Jewish cemetery in Sarpy County, Nebraska, US

Fisher Farm Cemetery, including the B'nai Abraham Cemetery, the Hrabik Cemetery, the Beth Hamedrosh Hagadol Cemetery (also called Mt. Sinai Cemetery), and Bnai Abraham Cemetery, is located at 8600 South 42 Street in Bellevue, Nebraska.

==History==
Willard Fisher, an early Sarpy County farmer, buried his three children on his farm after an epidemic in 1883. His grave and those of his children were later joined by several Jewish congregations.

Fisher Farm Cemetery was established by the Congregation Share Zion in 1901. In 1909, the deed was transferred to Chevra B'nai Yisroel. In 1915, the deed was transferred again to the B'nai Abrahm Society of South Omaha. Eventually, Hrabik, Beth Hamedrosh Hagadol and Bnai Abraham cemeteries would join Fisher Farm Cemetery.

The cemetery is still active, and is nearly full.

==Layout==
The older section of the cemetery is segregated by gender and age. In one row, adult males are buried side by side down in order of death, while in the next row, adult females are buried in a similar fashion. There are also separate rows designated for children. This arrangement makes it difficult to determine which individuals were married to each other, as spouses are buried in separate rows.

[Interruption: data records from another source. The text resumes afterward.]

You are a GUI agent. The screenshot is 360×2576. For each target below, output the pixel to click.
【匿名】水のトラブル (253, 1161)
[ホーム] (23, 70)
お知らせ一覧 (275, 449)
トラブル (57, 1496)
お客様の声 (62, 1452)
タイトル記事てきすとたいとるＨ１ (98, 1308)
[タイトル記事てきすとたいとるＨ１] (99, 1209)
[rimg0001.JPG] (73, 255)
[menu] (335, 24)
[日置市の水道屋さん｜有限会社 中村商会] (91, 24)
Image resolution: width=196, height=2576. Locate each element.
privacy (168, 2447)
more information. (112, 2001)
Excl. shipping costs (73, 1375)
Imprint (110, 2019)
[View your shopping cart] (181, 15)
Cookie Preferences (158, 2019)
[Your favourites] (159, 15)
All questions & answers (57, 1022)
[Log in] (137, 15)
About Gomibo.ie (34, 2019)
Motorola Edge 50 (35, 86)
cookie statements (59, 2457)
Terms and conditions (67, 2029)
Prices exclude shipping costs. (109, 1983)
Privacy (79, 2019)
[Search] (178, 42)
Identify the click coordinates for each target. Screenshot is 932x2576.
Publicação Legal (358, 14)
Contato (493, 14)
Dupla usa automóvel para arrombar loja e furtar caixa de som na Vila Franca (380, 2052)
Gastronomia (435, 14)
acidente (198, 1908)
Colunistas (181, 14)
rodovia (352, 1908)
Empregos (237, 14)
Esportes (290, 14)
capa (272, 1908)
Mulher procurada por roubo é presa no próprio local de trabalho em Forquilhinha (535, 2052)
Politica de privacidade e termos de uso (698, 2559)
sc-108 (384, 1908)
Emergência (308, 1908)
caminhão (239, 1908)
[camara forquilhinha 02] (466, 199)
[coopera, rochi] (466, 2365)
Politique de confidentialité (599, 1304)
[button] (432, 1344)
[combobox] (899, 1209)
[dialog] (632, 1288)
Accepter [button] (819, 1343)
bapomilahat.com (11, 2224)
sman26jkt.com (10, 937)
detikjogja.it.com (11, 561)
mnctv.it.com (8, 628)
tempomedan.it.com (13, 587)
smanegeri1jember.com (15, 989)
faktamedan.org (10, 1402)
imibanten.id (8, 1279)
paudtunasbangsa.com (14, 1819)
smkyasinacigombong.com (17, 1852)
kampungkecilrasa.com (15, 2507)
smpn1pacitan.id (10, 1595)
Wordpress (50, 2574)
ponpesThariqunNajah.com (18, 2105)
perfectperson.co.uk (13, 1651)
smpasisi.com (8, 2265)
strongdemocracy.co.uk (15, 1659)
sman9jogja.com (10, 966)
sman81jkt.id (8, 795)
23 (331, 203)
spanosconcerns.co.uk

In the new section, couples and families are usually buried together. Another interesting feature is that most of the graves have raised concrete borders and the enclosed area contains ground cover. Most of the more recent markers have Hebrew and English inscriptions, but many of the oldest ones have only Hebrew inscriptions. Some have had English inscriptions added later to the original Hebrew ones.